Dance to a better tune
Internationally renowned choreographer Kiesha Lalama sees dance not merely as a means to entertain but as an entity that can provoke positive change in the world.
This is one of the primary lessons the visiting professor intends to teach students participating in the weeklong Summer Dance Intensive hosted by In Motion School of Dance.
Ms Lalama, who has created more than 50 works choreographing for film, stage and television, is one of ten overseas choreographers and teachers visiting the school.
And while dance style and technique are high on her agenda, so too is being a good person and advocating for the wellbeing of humanity.
A Flash Mob she organised outside the 2009 G20 Summit in her native Pittsburg, Pennsylvania, reflected a theme in the summit itself.
“G20 was a big one,” she recalled. “Our message was about peace and coming together.
“When the opportunity presents itself, I like to challenge dancers to be advocates. You have to activate that and make sure that you are doing something to make change — that is important.”
Ms Lalama also choreographed an “interdisciplinary movement” at a TEDx conference in Pittsburg at the end of 2011 called Chaos, which served as an “examination, exploration and investigation of power”.
“It was making sure that we call attention to things that are questionable,” she explained.
“I look back at the work and the irony is that almost ten years later, we are still in a state of chaos, but we have to continue to fight the fight.
“It can get overwhelming, but I have learnt that you have to plant the small seeds. That is it — little pieces. Even coming here is a small contribution to making positive change — you have to do it in small steps.”
Ms Lalama, who first taught at In Motion’s summer intensive last year, was born and raised in Pittsburg where she began her dance training at a local school when she was 13.
She later graduated with a Bachelor of Arts in dance from Point Park University and then a Master of Fine Arts in interdisciplinary arts from Goddard College.
“Getting my masters at Goddard College in Vermont allowed me to expand a little further into interdisciplinary arts, which allows me to have the resources to dig further into mind, body soul and not just dance, exploring things like racism, discrimination, inequalities and covering everything that the arts can do.”
She has choreographed feature films The Perks of Being a Wallflower and Sorority Row, hit television documentary Broadway or Bust (PBS), and the highly acclaimed television series Outsiders (WGN), while her theatrical credits include National High School Musical Theatre Awards (Broadway).
The mother of two is also a member of the Stage Directors and Choreography Society and resident choreographer for Dayton Contemporary Dance Company.
In 2009, Ms Lalama was named one of Dance Magazine’s 25 to watch and was awarded a Leo’s Award for choreography at the Jazz Dance World Congress.
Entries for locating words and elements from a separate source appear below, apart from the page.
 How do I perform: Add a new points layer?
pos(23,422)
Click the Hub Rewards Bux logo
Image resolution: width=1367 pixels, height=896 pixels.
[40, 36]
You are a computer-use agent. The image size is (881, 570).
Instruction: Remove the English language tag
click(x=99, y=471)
The Youth American Grand Prix also placed her on the coveted Top 12 for three different works and honoured her with numerous outstanding choreography awards.
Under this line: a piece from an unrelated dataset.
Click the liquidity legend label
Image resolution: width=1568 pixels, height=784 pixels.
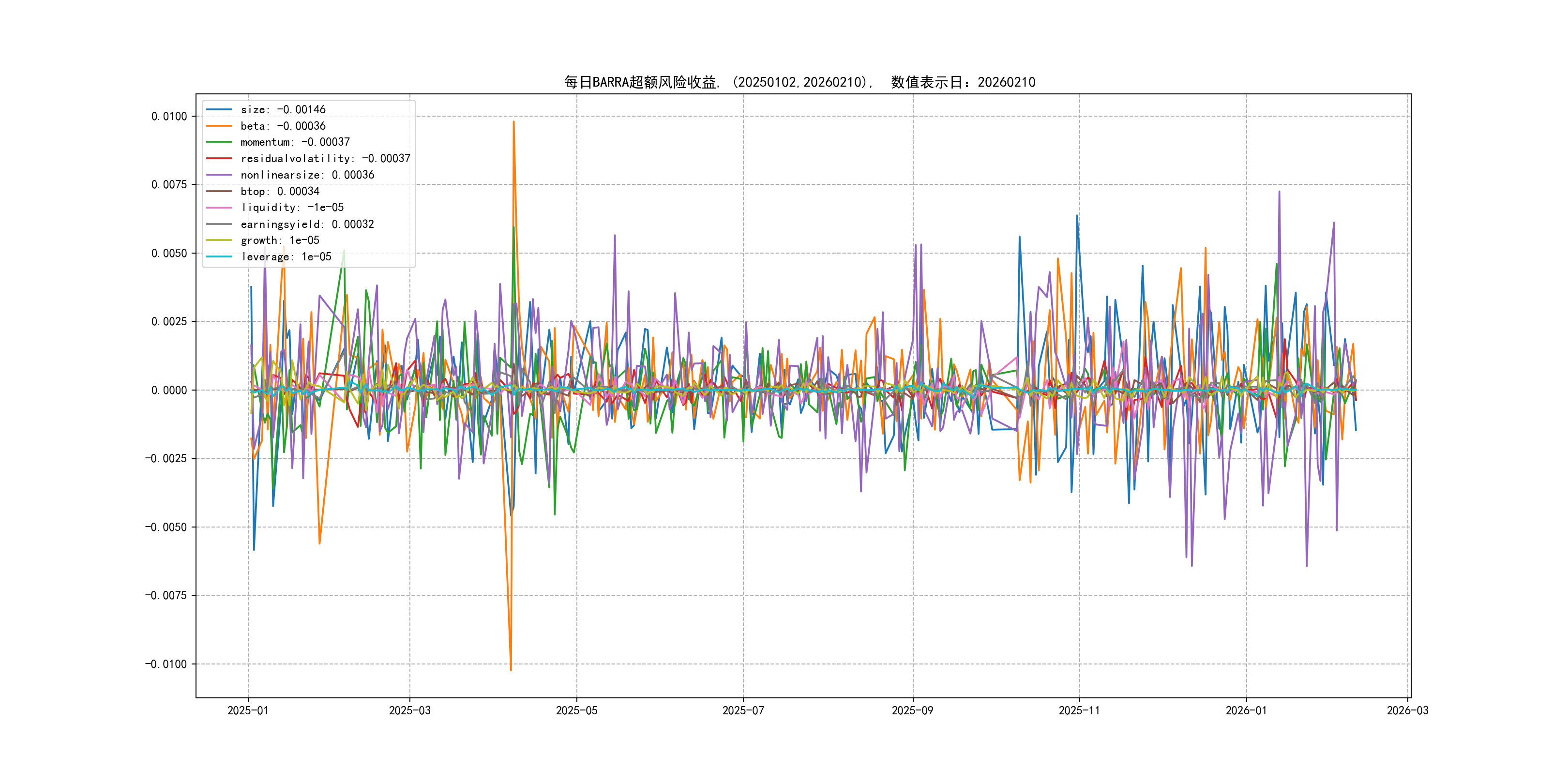(x=292, y=208)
Her students are able to draw from this vast experience.
“I have been teaching them about concert dance, but also a Broadway repertoire. We did an excerpt from Hello Dolly and from Hairspray so they get classical and contemporary. Both are still relevant.”
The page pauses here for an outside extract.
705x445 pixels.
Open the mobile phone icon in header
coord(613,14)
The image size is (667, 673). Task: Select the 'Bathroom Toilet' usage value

In Motion’s summer intensives often provide academic opportunities for the school’s students.
Four Bermuda dance students who took Ms Lalama’s class last year are now studying at Point Park University.
Ms Lalama is so impressed with the standards at In Motion, the school’s director and owner Lizz Pimentel and her staff, that she hopes to return for many more years to come.
“I think there is huge potential in Bermuda — I always say you are only as good as what you are exposed to and what I find most fascinating about the island is that if you don’t have it, you bring it in, which is a testament to who you are as people.
“In Motion is not only preparing its students to be strong dancers, but also to be better people. As an artist today, especially with what is happening in the world, I think it is really important to have talent and to be a good person.”